DATA PROVIDED:
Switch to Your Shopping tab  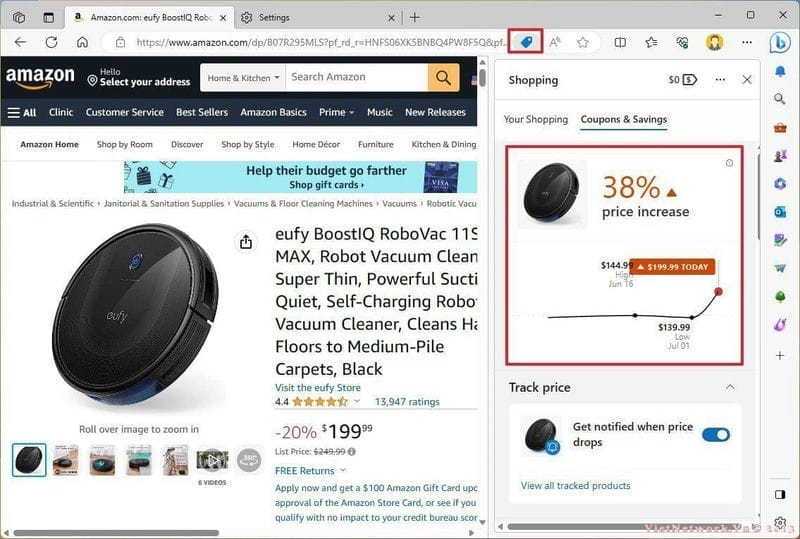pyautogui.click(x=536, y=119)
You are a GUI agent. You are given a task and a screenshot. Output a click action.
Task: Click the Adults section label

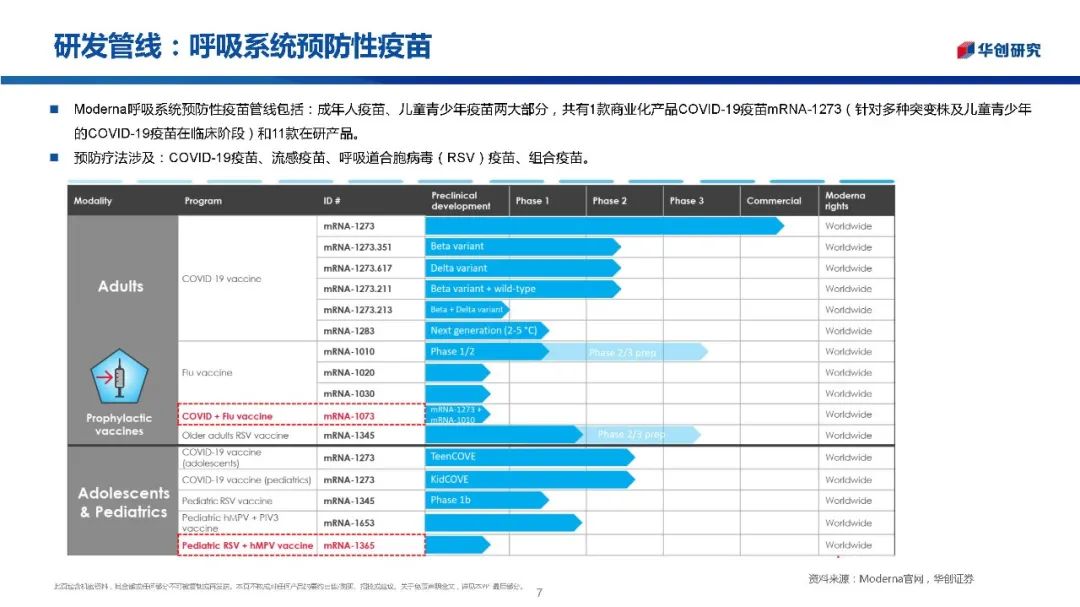point(121,286)
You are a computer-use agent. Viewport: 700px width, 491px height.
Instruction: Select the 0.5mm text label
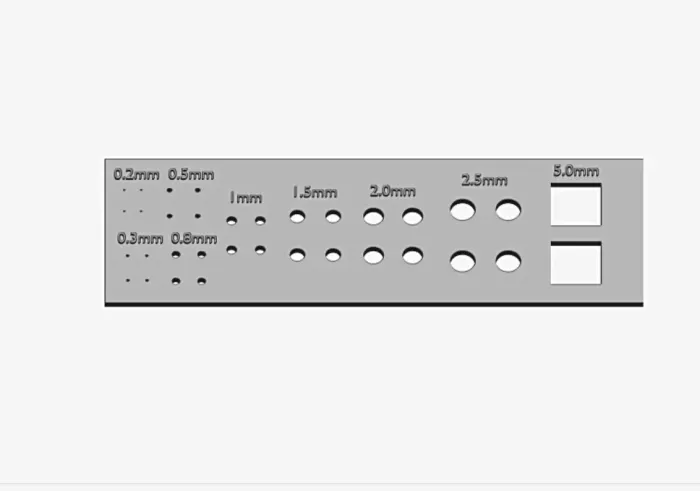[x=191, y=175]
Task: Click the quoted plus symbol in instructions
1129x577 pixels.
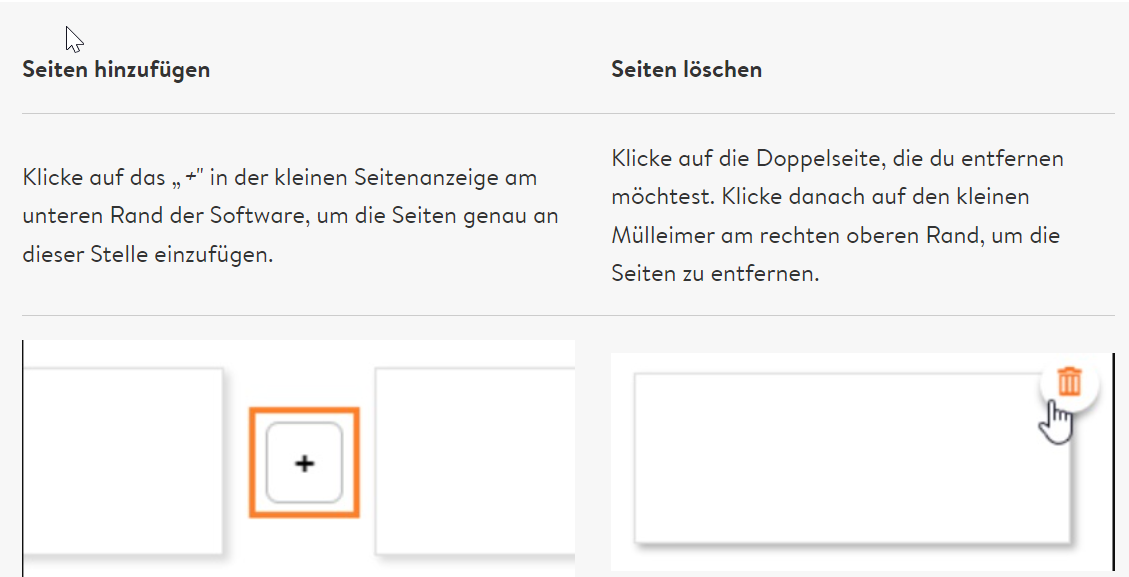Action: 192,177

HOW TO COMPLETE THIS TASK:
Give the number of lines in the records that contain the string "agent", and write nothing besides that number.

TASK RESULT:
2